Obviously we are dealing with a living entity that has left real tracks and we have plenty of micro clues in mental storage to know that the entity is almost certainly a dog – not a cat – not a pigeon – not a strange weather phenomenon – not an elf on a ‘paw imprint’ pogo stick!
























Now let’s get a little kid and do an experiment on the kitchen table. Note that we have several very simple items to work with. Do each of those items represent ‘tracks’? Did they take form due to minds with creative powers attached? Do you see any similarity between the simple items and the simple molecule? But let’s ignore all the rather major background details and simply focus on the immediate kitchen table situation. We spread the items out on the table. Then we assemble the items into the structure illustrated. Then we take the structure apart and spread the items on the table as they were initially. Then we ask the child the following question; “ If we leave this room and come back an hour later and find the items reassembled in the same pattern in which we had assembled them earlier, do you think that this is proof that someone with a mind and associated creative capacities, very similar to our own, was here? Would you see the assembled items as ‘tracks” of ‘someone’?

Obviously, if the child has any intelligence and spine, he will say “Yes – someone was in the kitchen in our absence. No question about it. Why are you asking me such an obvious and therefore stupid question?"

Now, let’s make this a bit more complex. The child may be confused at a trusted adult playing mind games with him but ask the child if it would be possible for the result to occur if a much longer time period could elapse between the initial random setup and the final check for the assembled structure? Probability of anything supposedly increases with time! Maybe the age weight of the adult would browbeat the child into response uncertainty or even agreeing that the seeming unlikely could happen. But the smoke cloud injected into the issue is indeed smoke – a blinding of simple common sense. ‘Time’ for ‘Life’ that exists by the second and minute is a permanent kiss of death if there is any disruptive interruption (reason for an artificial heart pump during heart operations) in the unique process and even inanimate materials have a time sensitive aspect. If we wait 1000 years for the ‘miracle’ of assembly to occur without a ‘mind with creative power’ entity being involved, the basic items will rust to nothing, the house and kitchen table will have collapsed into the basement, and the theoretic miracle will not have happened and of course, never could have. Given long enough, the evidence is that even the invisible atoms and molecules will degenerate.

The ‘dumb before obvious’ issue truly is on the table for all to see. All sorts of forces are likely at work in the minds of observers. Do you side with Sherlock or Watson? If you opt to hang in with Watson, how do you explain your ‘dumb’ answer to the small child? Do you risk confronting a small and young smart ass telling you to “get your shit together and use your brain!”

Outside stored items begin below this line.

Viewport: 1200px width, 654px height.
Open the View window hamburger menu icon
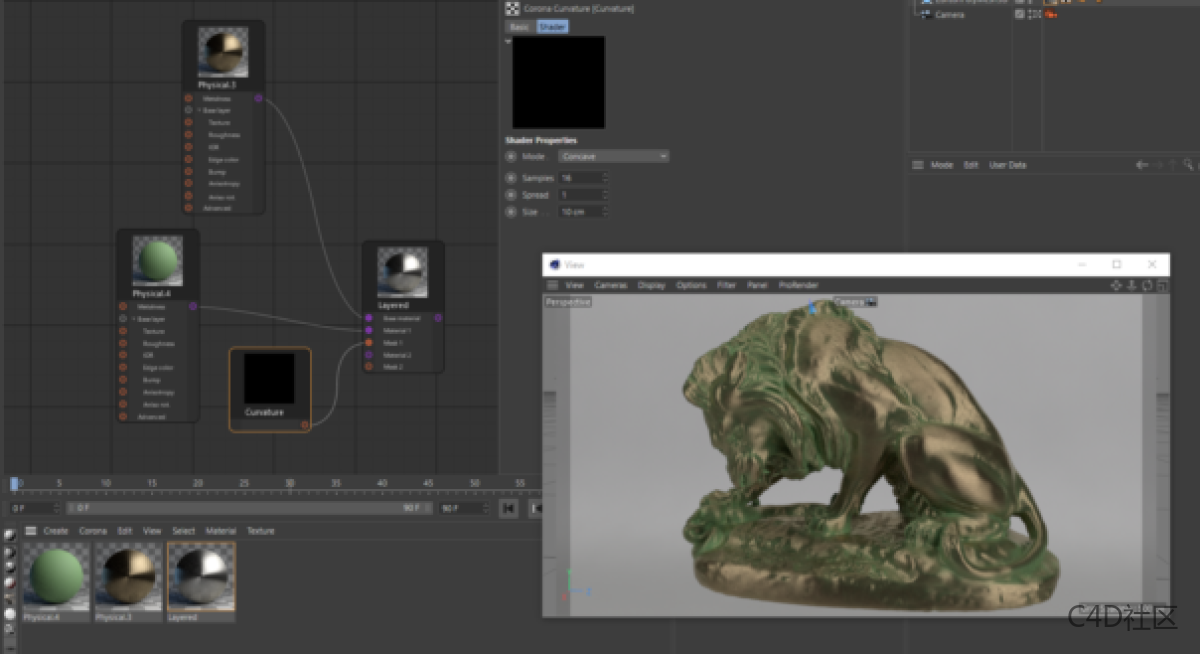coord(552,285)

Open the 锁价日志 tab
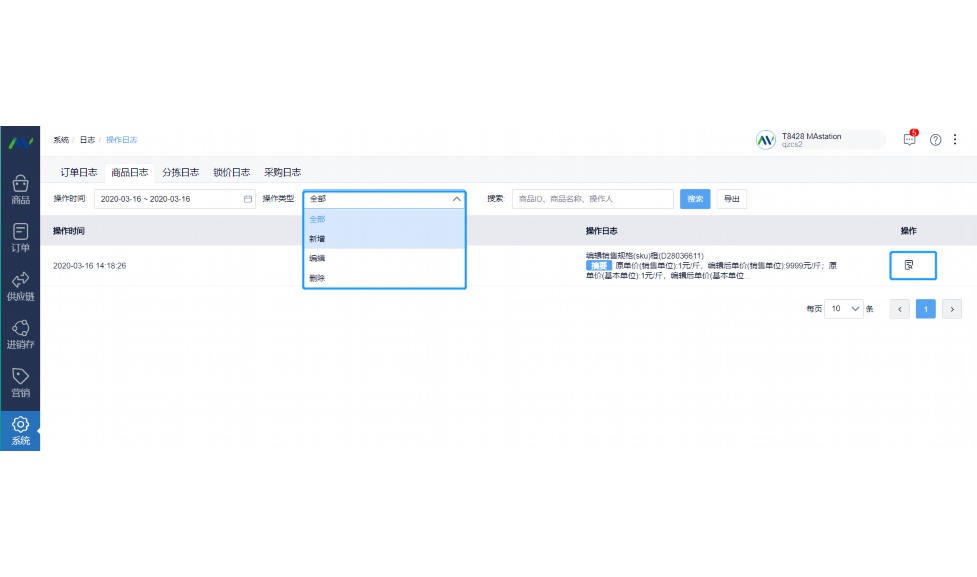(233, 172)
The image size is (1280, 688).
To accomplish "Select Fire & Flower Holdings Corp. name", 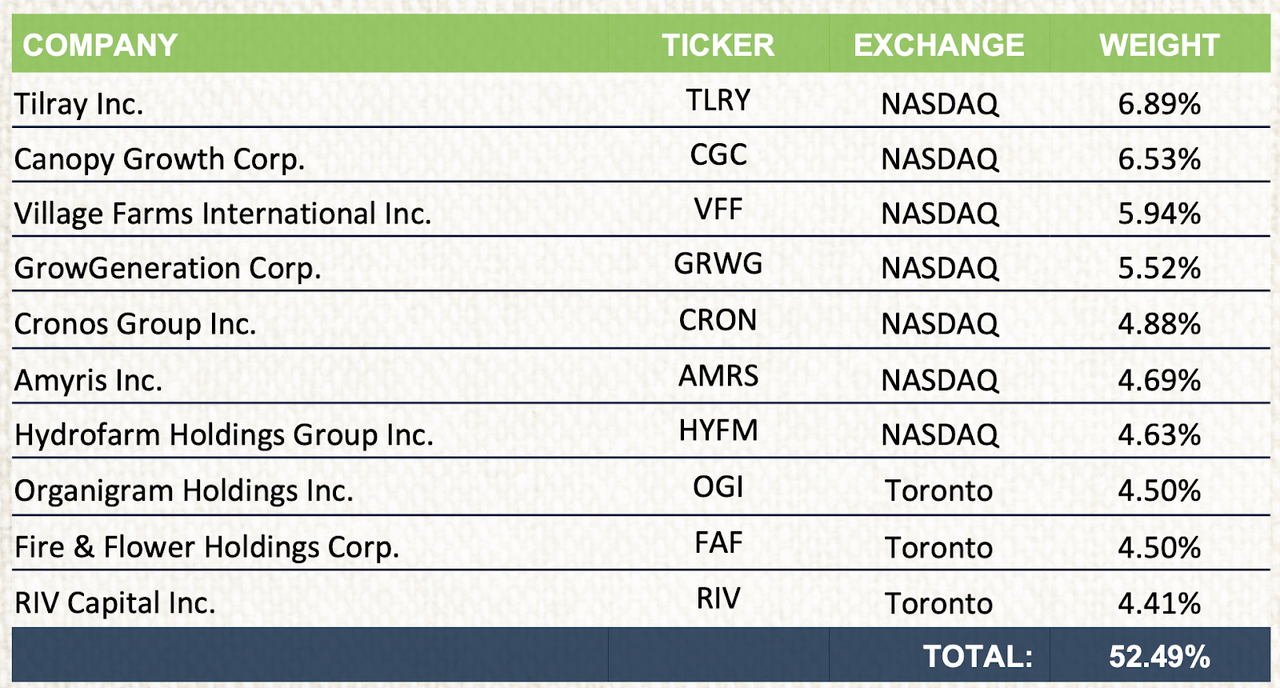I will (x=206, y=548).
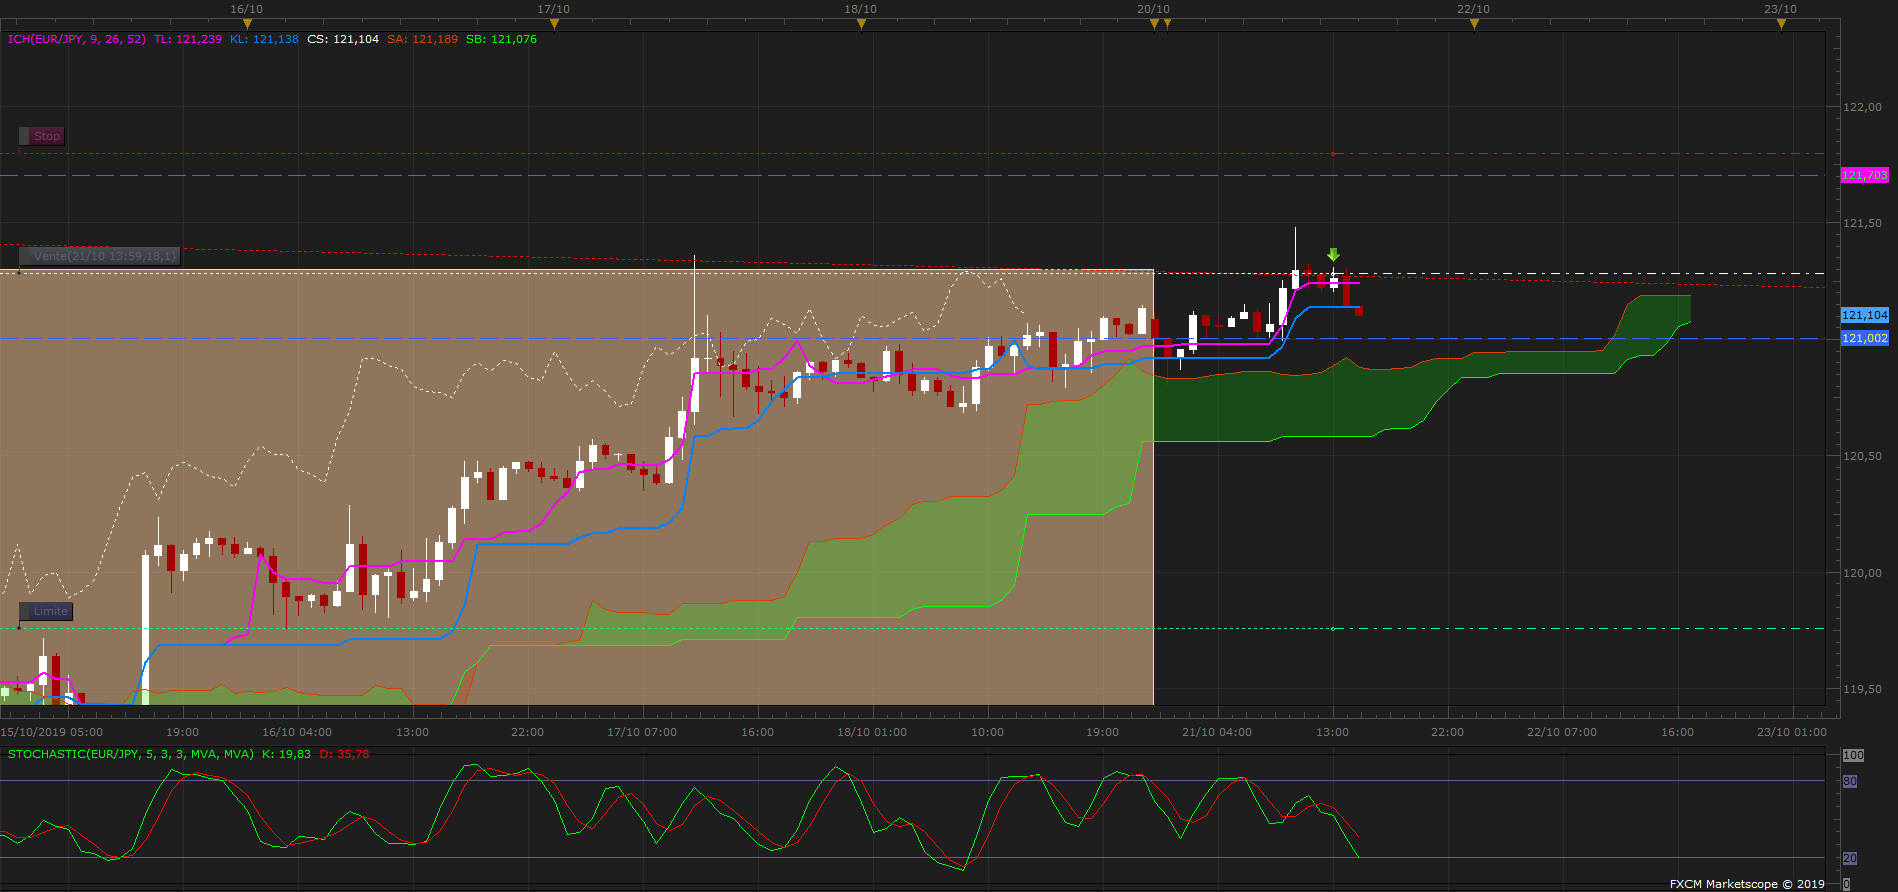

The Sherlock story may seem to be dragging on and seemingly wandering off track, but it is worth jumping back in history to consider an unusual string of developments that few people living today are aware of. It is a story of how wisdom was partially sprung out of jail for a time, only to be put back in, but this time into something closer to solitary confinement. We could draw the analogy of our little kid getting into an argument with his adult handler and being shut down on a technicality by a more advanced and forceful mind, even though the little kid was onto a core of truth that was of infinitely greater value than the devious twist promoted by the older debate winner.

Louis Agassiz was born in 1807 and was a dynamo of energy and achievement. He was an unusual and extremely talented and energized man from his youth on to shortly prior to his death. In the period of 1850 to 1870 he was the best known natural history scientist on earth. But today, few have heard of him and he has been seemingly erased from the history of others who were his second string contemporaries such as Charles Darwin and Alfred Russel Wallace.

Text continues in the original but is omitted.